Quelques calculs simples ont été ajoutés pour traduire les données sectorielles en conséquences concrètes pour un créateur de restaurant. Ce ne sont pas des prévisions. Par exemple, nous avons appliqué la baisse récente de chiffre d’affaires observée dans la restauration traditionnelle à l’économie d’un restaurant moyen afin de mesurer à quelle vitesse une marge annuelle de quelques points peut disparaître.
La même logique a été utilisée pour la marge de sécurité. Les scénarios avec 10 % ou 15 % de ventes en moins ne sont pas choisis arbitrairement : ils sont comparés à des baisses réellement subies récemment par une partie importante des restaurants. Cela permet de tester un projet contre des situations qui arrivent réellement, pas uniquement contre le scénario central du business plan.
Cette agrégation structurée de données récentes est au cœur de notre méthode. Aucun chiffre, pris seul, ne permet d’affirmer qu’un restaurant est devenu impossible à rentabiliser. La conclusion devient beaucoup plus solide lorsque rentabilité, fréquentation, capacité à augmenter les prix, coûts de personnel, concurrence, faillites et écarts entre établissements sont étudiés séparément et convergent vers la même idée : les bons restaurants peuvent toujours très bien fonctionner, mais les modèles moyens et fragiles disposent désormais de beaucoup moins de marge d’erreur.

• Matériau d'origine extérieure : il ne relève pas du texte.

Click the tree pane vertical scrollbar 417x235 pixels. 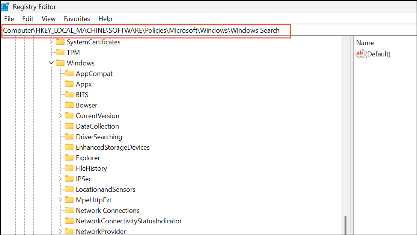pos(345,224)
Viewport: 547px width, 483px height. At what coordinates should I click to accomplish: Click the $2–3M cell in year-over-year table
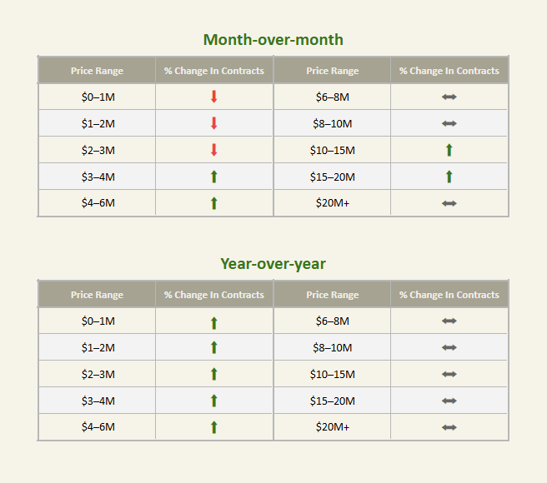coord(98,374)
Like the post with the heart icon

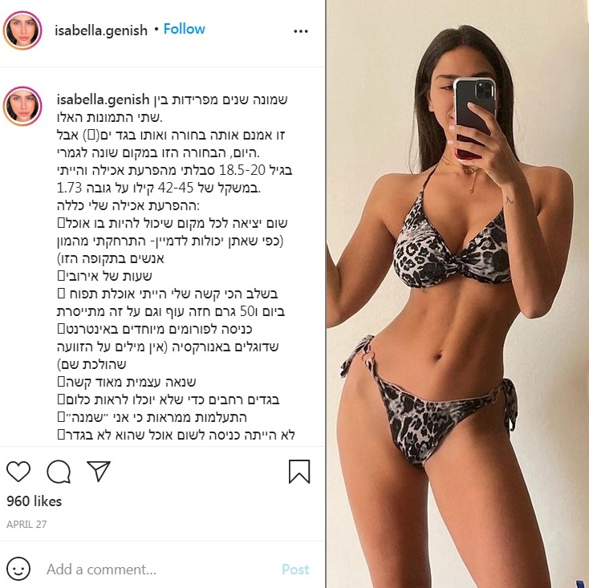coord(18,471)
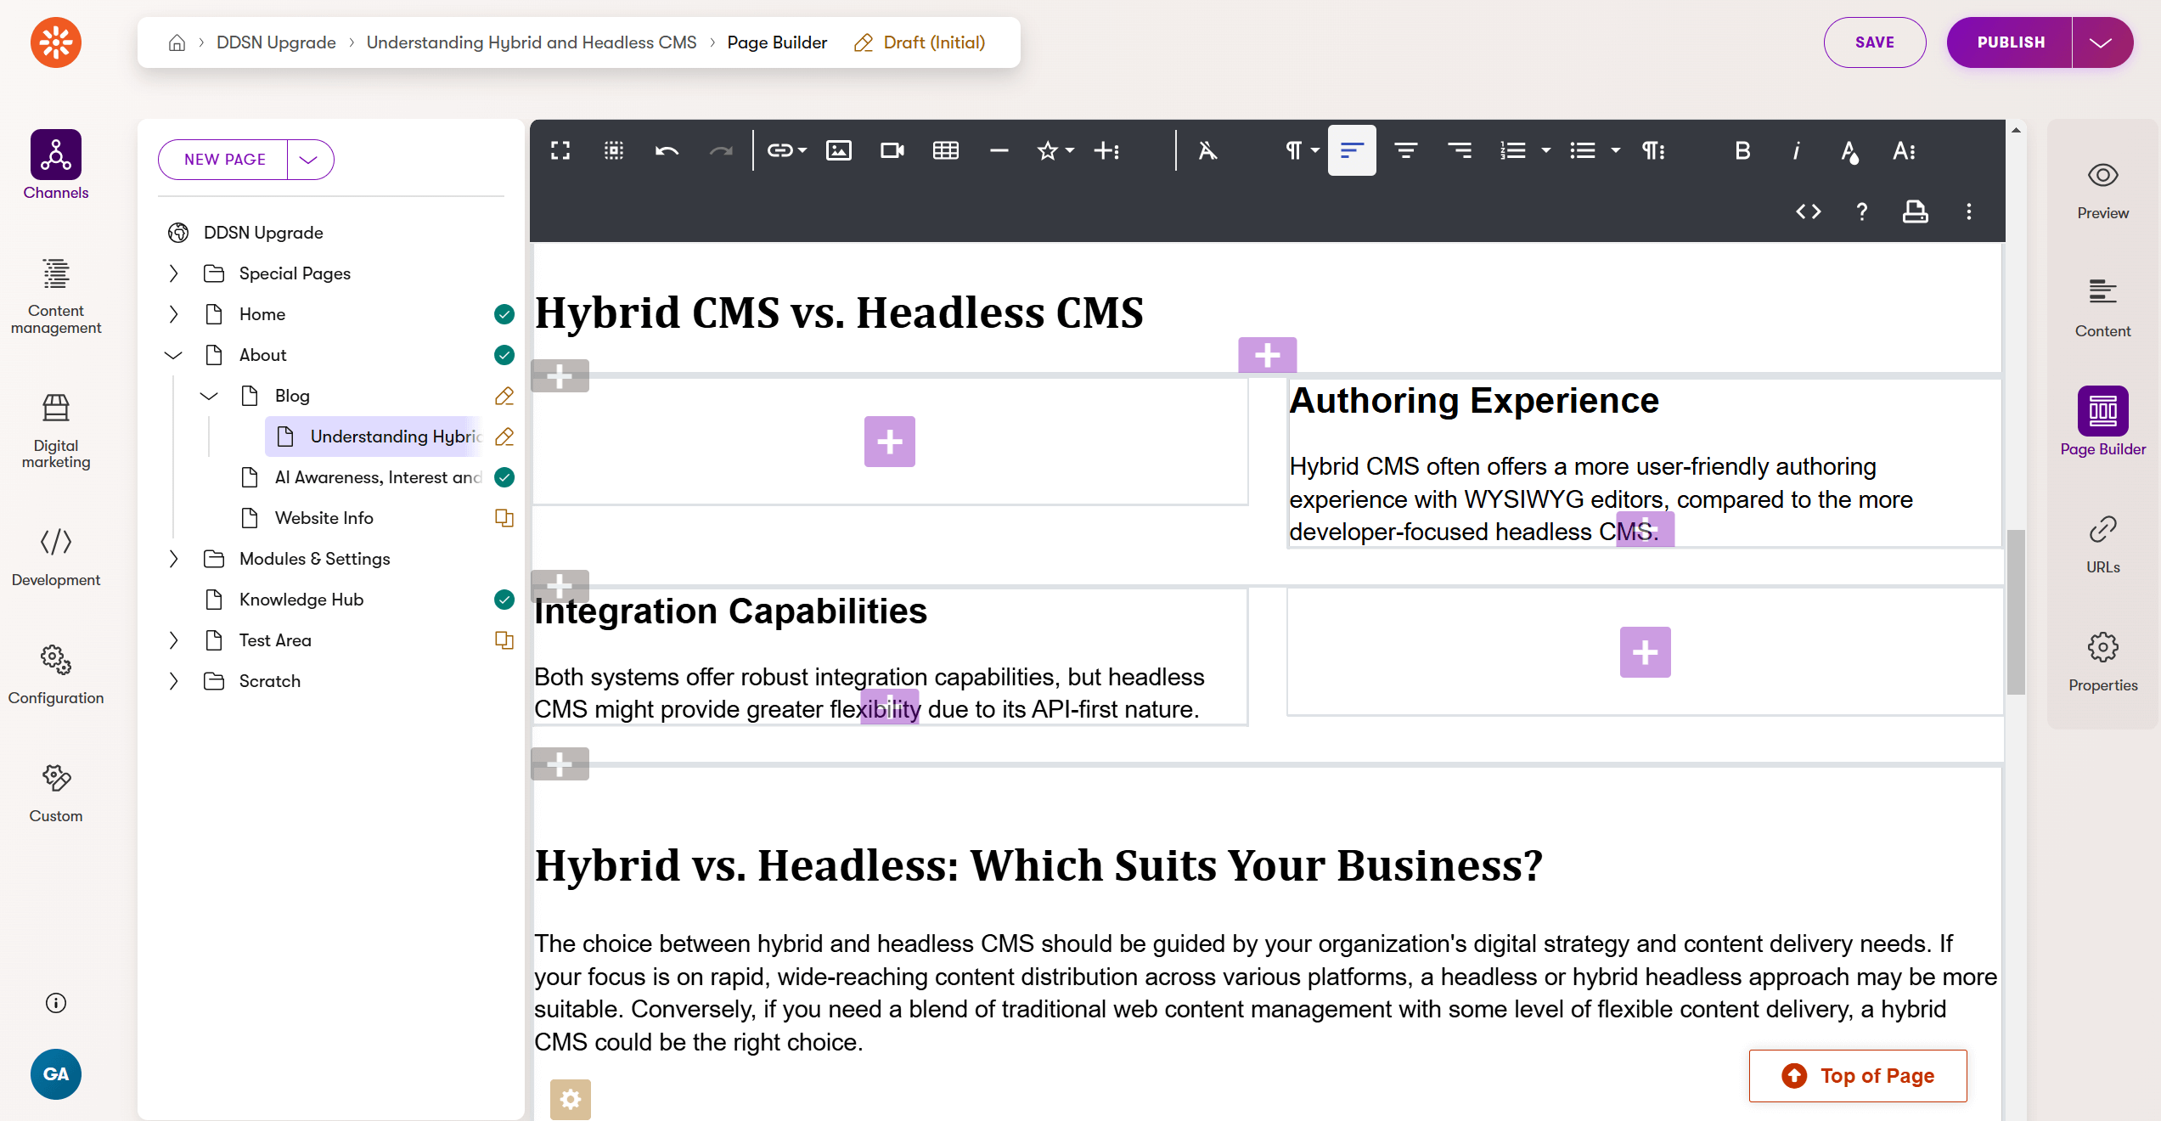Click the source code view icon
This screenshot has height=1121, width=2161.
point(1808,211)
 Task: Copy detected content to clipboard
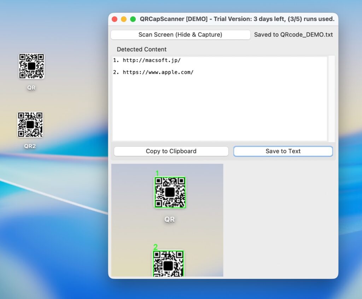(171, 151)
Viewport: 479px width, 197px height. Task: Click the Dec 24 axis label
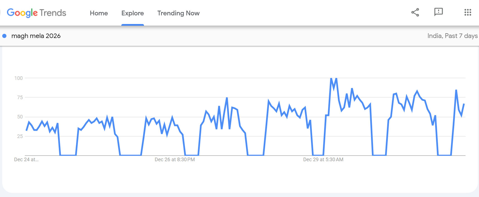pyautogui.click(x=26, y=160)

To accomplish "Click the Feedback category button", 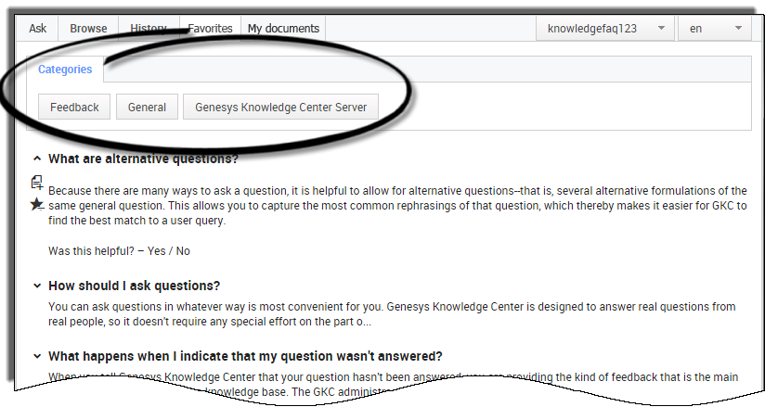I will click(74, 108).
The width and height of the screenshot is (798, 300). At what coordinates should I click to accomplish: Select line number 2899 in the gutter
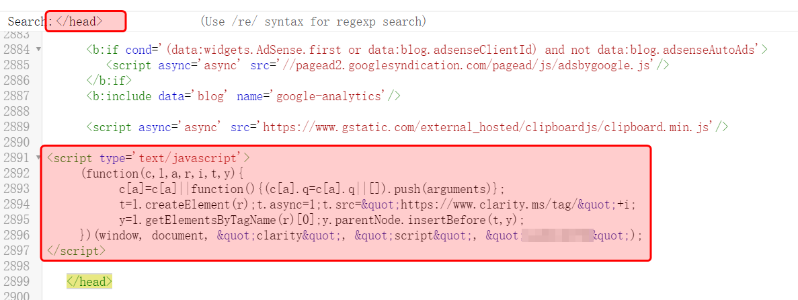(16, 282)
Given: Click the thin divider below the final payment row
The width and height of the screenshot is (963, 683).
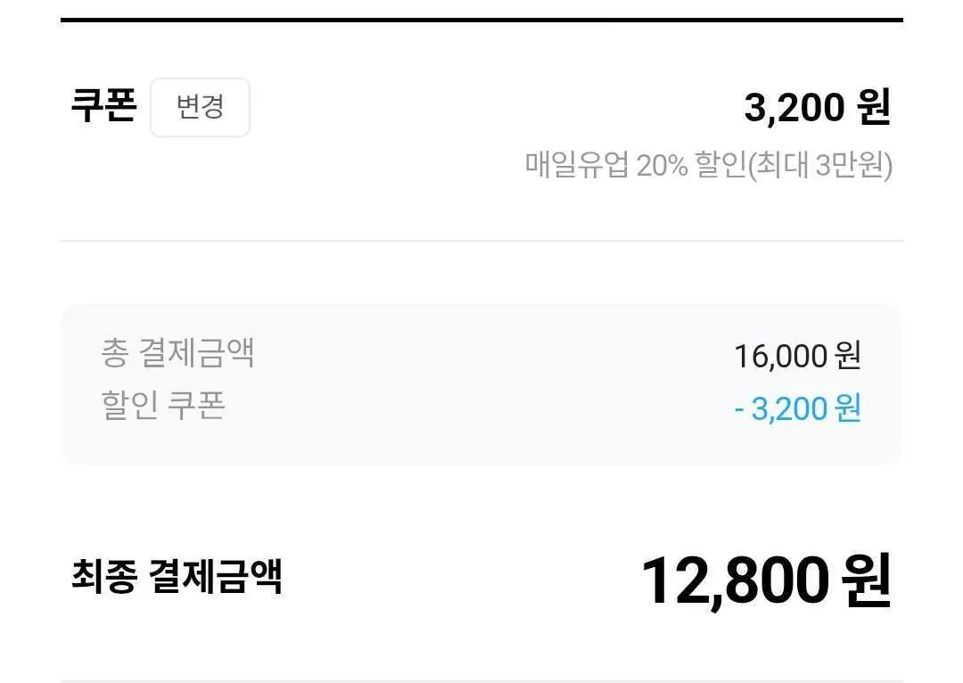Looking at the screenshot, I should (x=482, y=680).
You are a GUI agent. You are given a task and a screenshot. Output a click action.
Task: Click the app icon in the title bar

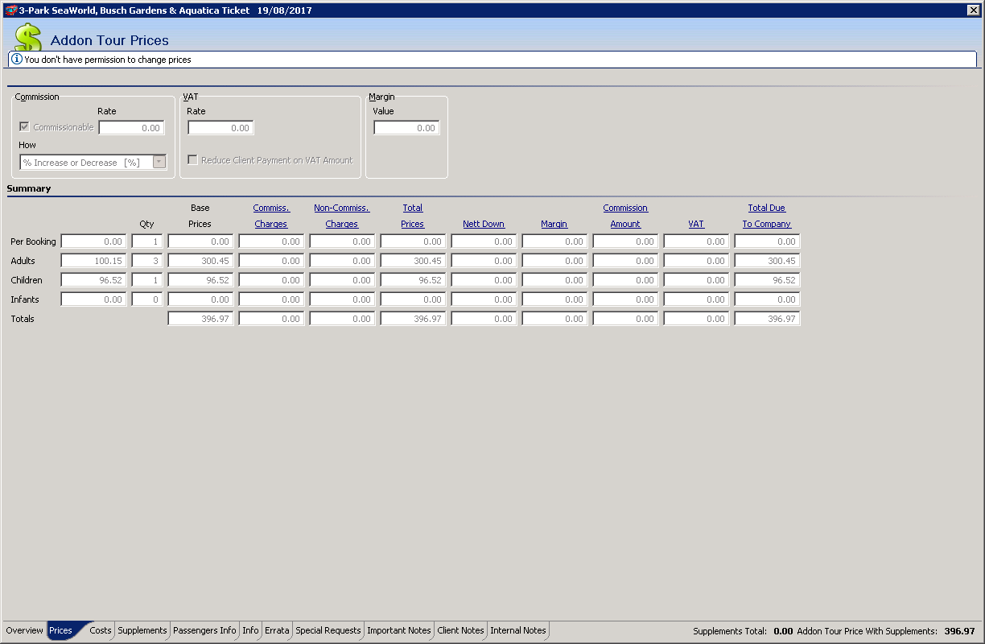10,10
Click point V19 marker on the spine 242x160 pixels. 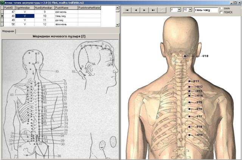(x=189, y=135)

Parmi les principales sources utilisées figurent l’UMIH et son Observatoire économique de la restauration, les études et notes de conjoncture de l’UMIH, son enquête récente sur la fréquentation et le panier moyen, l’Insee pour l’évolution du prix d’un repas traditionnel, le ministère du Travail pour l’évolution du SMIC, l’Observatoire FIDUCIAL de la restauration, Altares pour les défaillances d’entreprises, Circana pour la fréquentation de la restauration, Revenue Management Solutions pour les comportements des consommateurs français, Food Service Vision pour les réseaux de restauration chaînée et la synthèse de l’étude Gira Conseil sur la restauration hors domicile.